Altro episodio di violenza e di intimidazione ai danni di Don Rigoli, parroco della città di Varapodio (provincia di Reggio Calabria). Il 3 febbraio la sua auto è stata data alle fiamme e distrutta.

Don Rigoli era già stato aggredito con una testata a metà gennaio: molti oggi si chiedono chi siano gli autori di queste violenze e quali possano essere il loro movente. I vescovi di Calabria hanno mandato un messaggio di solidarietà a Don Rigoli.

Reggio Calabria, i vescovi calabresi: “La violenza è un linguaggio che rifiutiamo categoricamente”

Varapodio si è trovata ancora una volta al centro di un’azione violenza ed intimidatoria ai danni di una sua figura di spicco, Don Rigoli. La sua auto è stata incendiata il 3 febbraio ed è andata distrutta. Illeso il parroco, che era già stato aggredito durante una messa sempre a Varapodio lo scorso 16 gennaio.

A causa del fumo, le strutture delle parrocchie sono state evacuate, ma nessuno al suo interno è rimasto intossicato. I Carabinieri sono giunti sul posto per raccogliere le testimonianze e per analizzare le immagini delle telecamere di sorveglianza, sperando di trovare elementi utili per le indagini.

I primi ad essere sospettati sono le due persone, due cugini, che lo scorso gennaio avevano aggredito Don Rigoli: il motivo stava nel fatto che il parroco aveva vietato che le condoglianze ai funerali avvenissero in chiesa, a causa della risalita dei contagi di Covid. Durante le esequie di una donna, alcuni parenti avevano chiesto di svolgere le condoglianze in chiesa: al rifiuto di Don Rigoli, i due cugini lo hanno atteso l’uscita della messa per aggredirlo, ferendolo alla testa.

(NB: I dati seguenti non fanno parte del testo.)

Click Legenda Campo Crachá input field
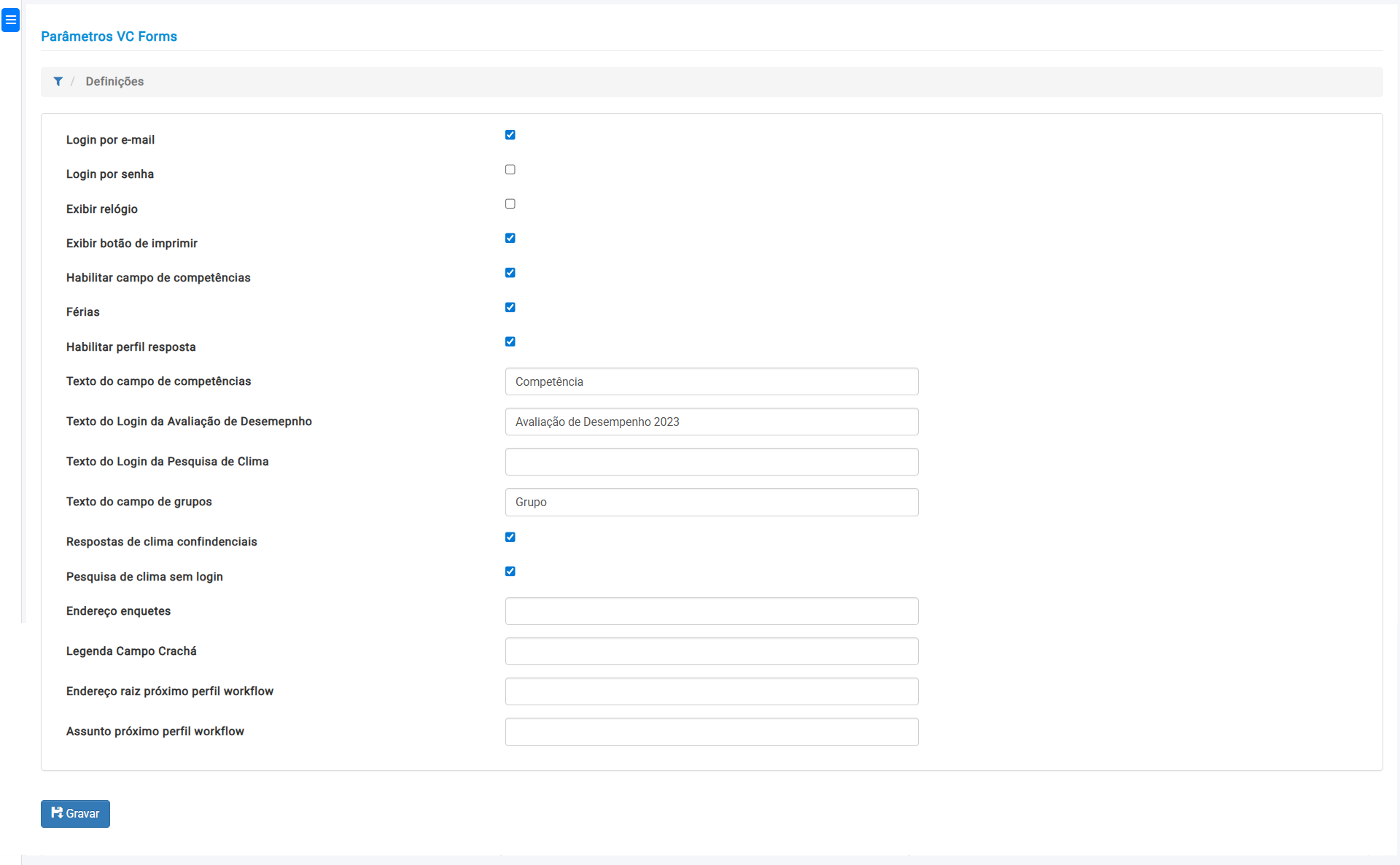Image resolution: width=1400 pixels, height=865 pixels. [711, 651]
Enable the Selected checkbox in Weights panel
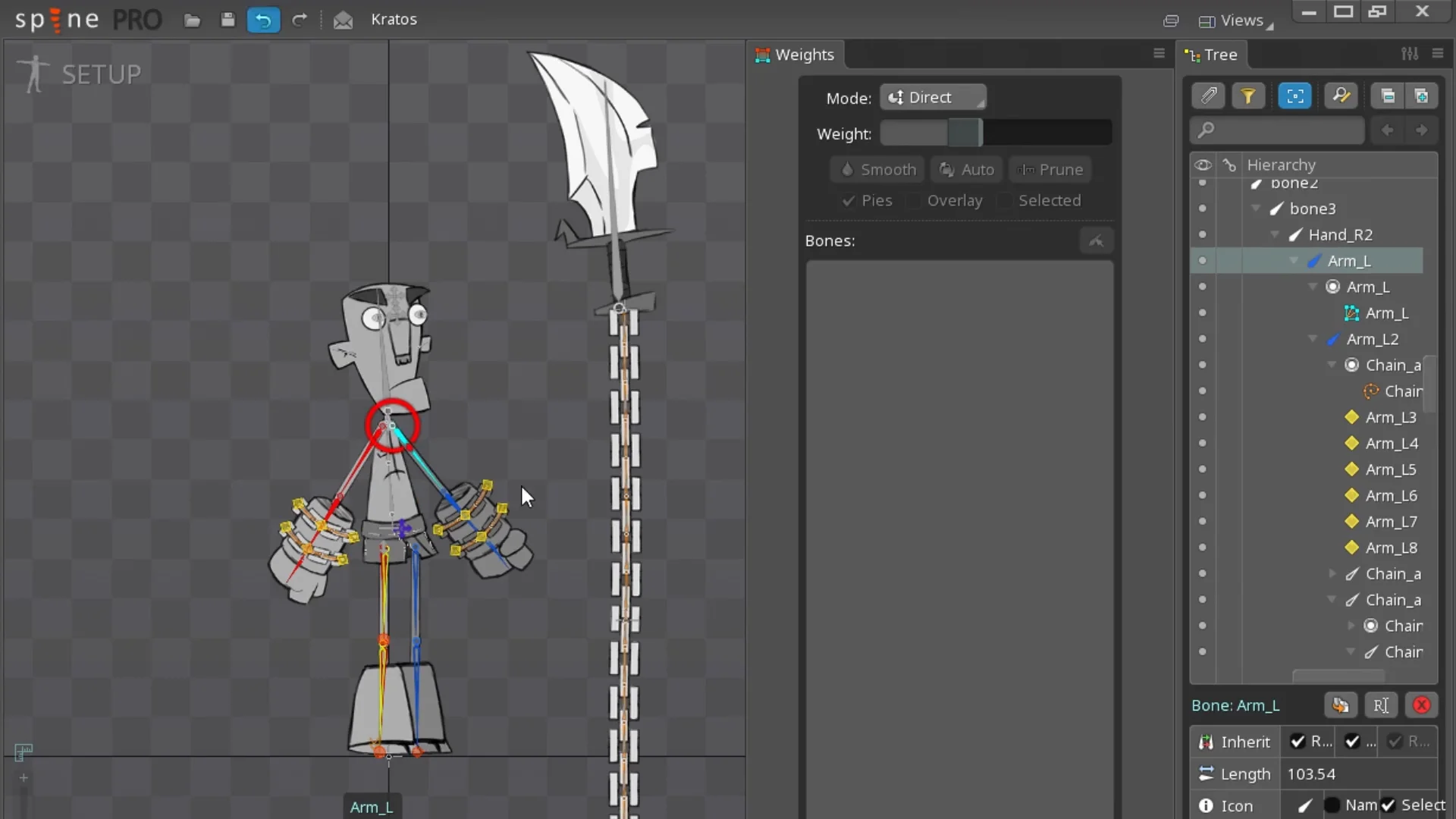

I due comunque hanno negato ogni addebito per quest’ultima aggressione, che ha suscitato profonda costernazione nella comunità cattolica di Reggio Calabria. La Cec (Conferenza episcopale calabrese) ha inviato a Don Rigoli un messaggio di vicinanza:

La violenza, sotto ogni sua forma, è un linguaggio che rifiutiamo categoricamente. Essa non ispira mai i gesti e le parole di chi si professa credente nel Dio della pace e della mitezza, pertanto non può trovare spazio nella società civile, a meno che non si ricerchi lo smarrimento di ciò che rende umani. Un attacco diretto a tutti i cittadini della nostra preziosa regione, a tutti coloro che quotidianamente credono e lottano in modo onesto e rispettoso a favore della dignità altrui, contribuendo allo sviluppo di una Calabria che non può e non deve essere rappresentata da alcuni criminali accecati da una mentalità mafiosa: questo modo di agire e di pensare non appartiene all’etica e all’umanità dei calabresi!